I didn't put this in the coping forum because I'm not really looking for advice on how to 'cope' with the breakup.

 

After our relationship of a year (was pretty deep, we lived together abroad for 4 months), my ex and I broke up this past January. I initiated the break up and I had been going through a lot of things unrelated to the relationship that made me not the best boyfriend at the time. Still, while we were dating it was absolutely amazing...I've been in love before and this was something entirely new, and she felt the same way too at the time.

 

Soon after breaking up I came to my senses and wanted to get back with her.
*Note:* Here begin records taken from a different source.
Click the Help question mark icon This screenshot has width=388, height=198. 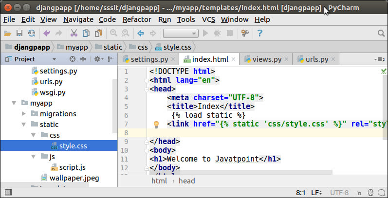(259, 34)
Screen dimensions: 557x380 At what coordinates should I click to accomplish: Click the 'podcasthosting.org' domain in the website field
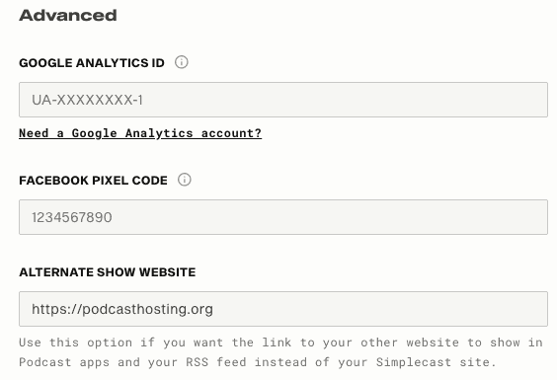pos(147,309)
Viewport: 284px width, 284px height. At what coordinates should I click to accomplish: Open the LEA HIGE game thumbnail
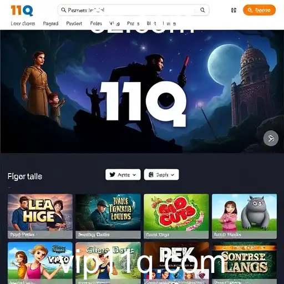pyautogui.click(x=40, y=216)
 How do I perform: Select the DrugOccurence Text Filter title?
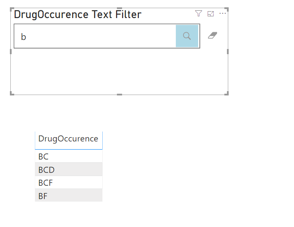point(78,15)
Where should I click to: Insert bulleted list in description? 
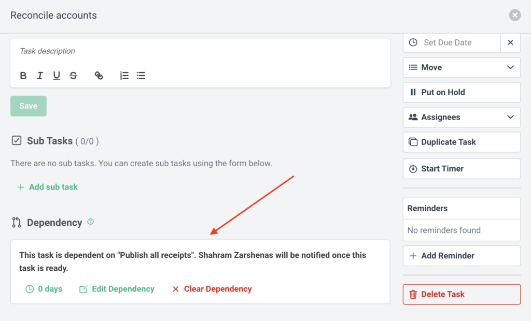coord(141,76)
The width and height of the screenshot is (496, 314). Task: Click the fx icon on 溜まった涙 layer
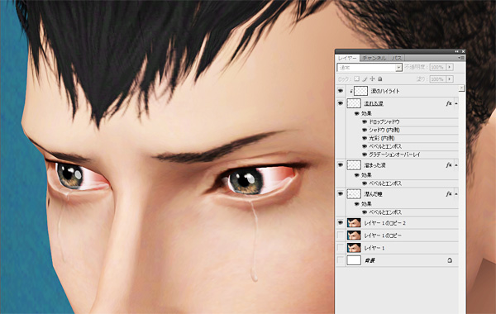point(449,165)
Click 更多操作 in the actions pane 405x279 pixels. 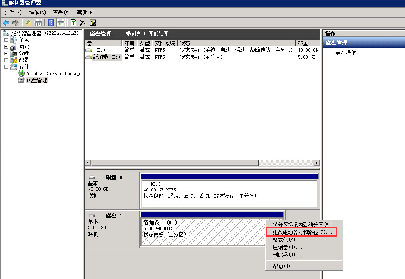click(346, 53)
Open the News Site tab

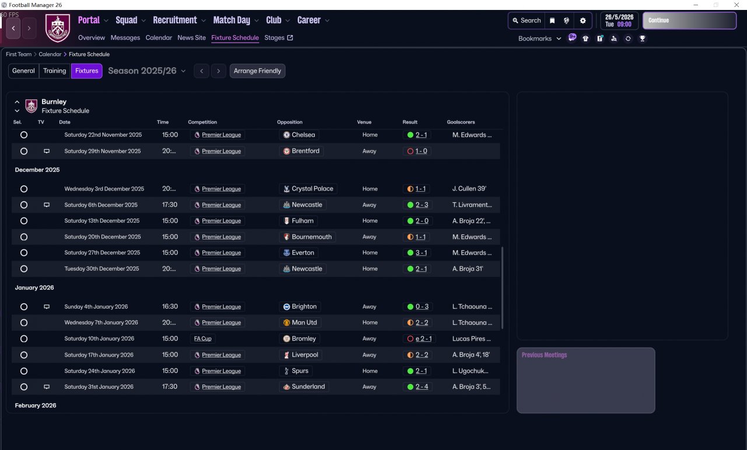[191, 38]
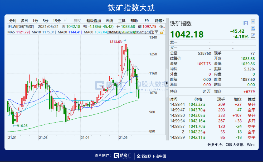Click the 复权 adjustment button
This screenshot has height=162, width=263.
tap(77, 21)
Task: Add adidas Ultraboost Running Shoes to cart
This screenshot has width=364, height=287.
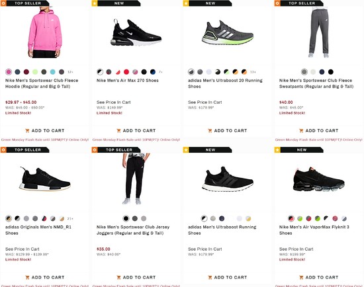Action: 227,278
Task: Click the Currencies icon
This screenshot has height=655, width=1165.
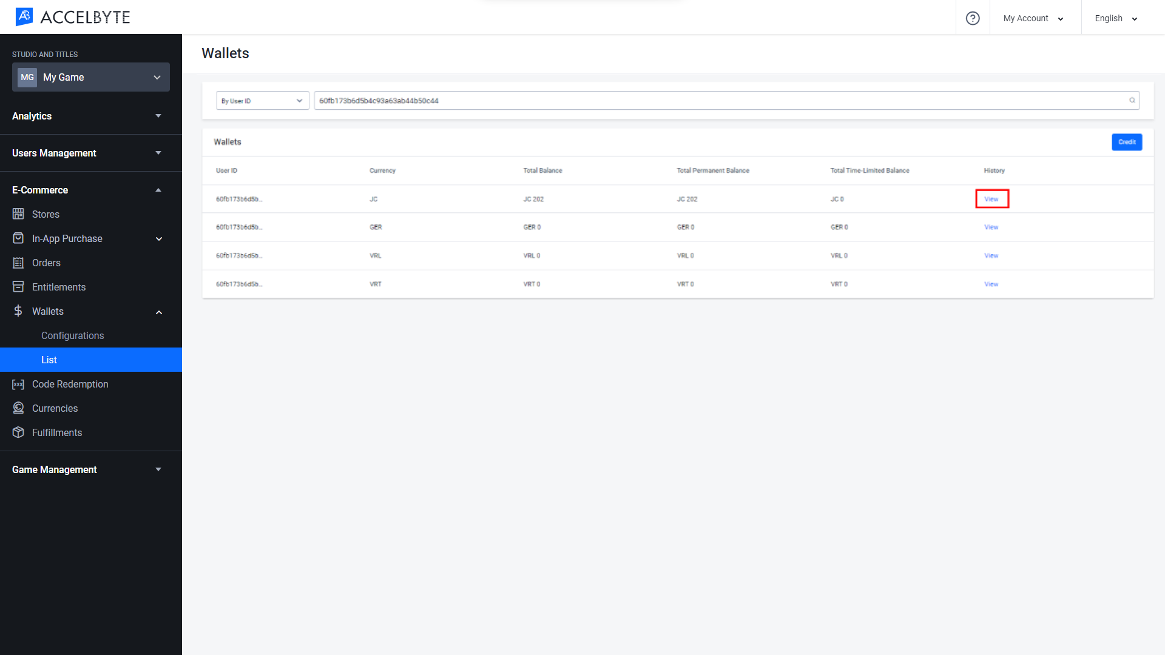Action: (x=19, y=408)
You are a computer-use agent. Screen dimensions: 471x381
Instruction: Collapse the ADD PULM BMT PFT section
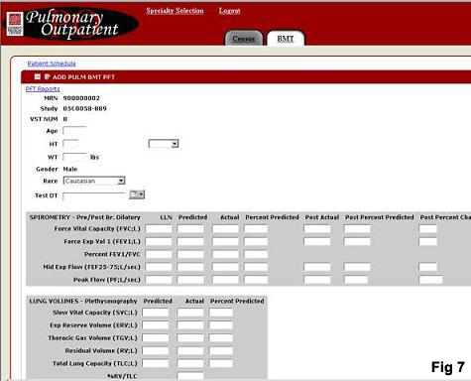click(x=38, y=76)
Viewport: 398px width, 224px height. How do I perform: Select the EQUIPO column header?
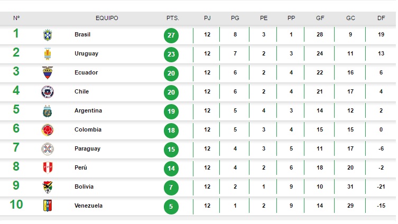click(x=107, y=18)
She couldn't trust me, and she ended up basically leading me on for 4 months, going so far as making plans to stay at my place for the summer (she lives and goes to school 300 miles away) and getting an internship in my area, only to change her mind at the last minute. I was heartbroken and she told me she couldn't do 'it' anymore, because we were having a hard time trusting each other over the distance.

 

So anyways, it's been 3-4 months since this all happened. I've tried moving on and finding someone new, but it isn't working. I can't get her out of my head. I know she's been dating someone new but I'm pretty sure it's not serious. Normally I'd be huge on saving my dignity and pride and all that, but for this girl I think I might be willing to sacrifice that a little bit if it means reconnecting.

 

So this question is for the ladies here. From the sound of things do I have ANY chance with this girl? I can't even convey 'what we had', and I know a lot of people say this...but in our case I know it was real. We lived abroad together, we traveled together, and at home we always had people talking about the perfect match we were...I had her friends and family telling me they'd never seen her like that before.

 

I've dated a fair amount and I know what I want in a person and she represents that, I even miss her flaws.

Posted
She couldn't trust me, and she ended up basically leading me on for 4 months, going so far as making plans to stay at my place for the summer (she lives and goes to school 300 miles away) and getting an internship in my area, only to change her mind at the last minute. I was heartbroken and she told me she couldn't do 'it' anymore, because we were having a hard time trusting each other over the distance.

 

Was there any other reasons why she has a problem with trust? That seemed to have impacted her decision but I couldn't tell where it came from. Was it because you broke up with her and she was afraid you would do it again?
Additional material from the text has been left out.